Tax credits: unaffordable and unfair

Michelle Dorrell, a self-employed single mother of four, attacked Conservative minister Amber Rudd on last week’s Question Time over cuts to tax credits. These tax-free benefits for the low-paid (see below) will be scaled back from 2016, while the minimum wage is being raised. The idea is to cut the deficit (the government’s annual overspend) and ensure that “work pays”. While claimants fear they will see their income drop, the government fears the welfare system has become not only unaffordable, but unfair and an impediment to growth too.

Tax paid in the UK (2014/2015) comes to £604bn. Total government revenue is £646bn. Against that, “total managed expenditure” is £736bn, leaving us with a deficit of £90bn (politicians usually talk of the “structural” deficit, ignoring the £45bn debt interest bill). Clearly things can’t go on as they are. So why, in the seven years since the crisis, has the UK’s national debt risen by more than £900bn – more than doubling? The answer is the soaring welfare budget, which now funds widespread under-employment.

In 1999, then-chancellor Gordon Brown extended benefits to those already in work with Working Families Tax Credit, which became the more generous tax credits system in 2003. Since 1999, UK welfare spending, post-inflation, has risen by 50% to £214bn. This extra £71bn (in today’s money) of welfare spending is £26bn more than the structural deficit, and threatens everything else the government is trying to fund, such as the NHS, education and defence. We just can’t afford it.

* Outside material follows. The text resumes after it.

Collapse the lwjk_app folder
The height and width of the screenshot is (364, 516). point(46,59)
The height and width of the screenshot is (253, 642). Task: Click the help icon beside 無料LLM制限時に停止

The UK’s tax take today is equivalent to a third of GDP. British history shows that you can’t raise the tax rate by more than 1%-2% above this without disincentivising productive workers (remember the ‘Brain Drain’?) and driving the tax take down. So deficit reduction must come mainly from spending cuts, not tax hikes. But what about inequality? According to the Office for National Statistics, the average earnings of the richest 20% of the population are 15 times higher than those of the bottom fifth. But this is pre-tax earnings data, which are irrelevant.

After the richest pay their taxes and the poorest get their benefits, the income disparity drops to 3.7 times. And on a per-hour-worked basis, the richest only earn about 60% more than the poorest. It’s hard to see how much more equal our society can get without excluding work altogether. As well as being unaffordable and unfair, tax credits are hurting productivity. Productivity growth averaged almost 2.5% a year for the three decades before the crisis. Yet it hasn’t grown at all since, even though GDP is at new highs and unemployment has fallen to 5.4% from a peak of 8.5%.

Why not? Because although the one million full-time jobs that were lost in the crisis have been regained, the 1.4 million net new jobs (roughly equal to net immigration over the period) have been split between part-time and self-employed. Why? Because to get in-work benefits, including tax credits, claimants must either work two days a week or, if self-employed, say that they do. The work is unproductive because it has become secondary to the benefit income.

Here’s how it works. Part-time work on average pays around £6,500 a year, entitling claimants to the maximum tax credit, which on average pays another £6,340. This in turn entitles renters to housing benefit (£14,260) and council tax (£1,400), making total benefits of £22,000, with a cap of £26,000. The average part-time couple may only earn £8 an hour for two days’ work, but that’s tax-free. On top, benefits can take the family’s post-tax income up to more than £36,000 before they hit the cap, equivalent to earning almost £50,000 pre-tax – the same as a GP or barrister.

Because part-time workers on benefits can earn the equivalent of £30 an hour for the three days they don’t work, compared to the £8 an hour they earn for the two days they do, there’s no incentive to work more than 16 hours. Sure enough, the median number of hours worked by part-timers is 16.1. Not much will change: even the new cap is £23,000, more than the average after-tax wage. So a minimum wage, part-time worker can still take home almost £30,000. Little wonder tax credits cost us £30bn a year.

What are tax credits?

Despite the name, you don’t have to pay tax to get tax credits – they are benefits, and come in two types. The “working tax credit” is available to over-25s working at least 30 hours a week – but if you have children, this falls to 16 hours. “Child tax credits” are payable for each child under 16 – up to £2,780 per child.

There are plenty of variations and what you get depends very much on your circumstances, but for the current tax year (to April 2016), for example, according to HMRC, a household with two children, no childcare costs, and one partner working at least 30 hours a week could earn up to £30,000 a year and still be paid £1,230 a year in tax credits.

The main changes to the system are that the amount you can earn before the working tax credit starts to taper falls from £6,240 to £3,850 from April 2015, and the taper rate rises from 41% to 48% – in other words, the entitlement drops off more rapidly. Child tax credits will only apply to two children from April 2017, but existing claimants won’t be affected by that.

• James Ferguson is a founding partner of the MacroStrategy Partnership LLP.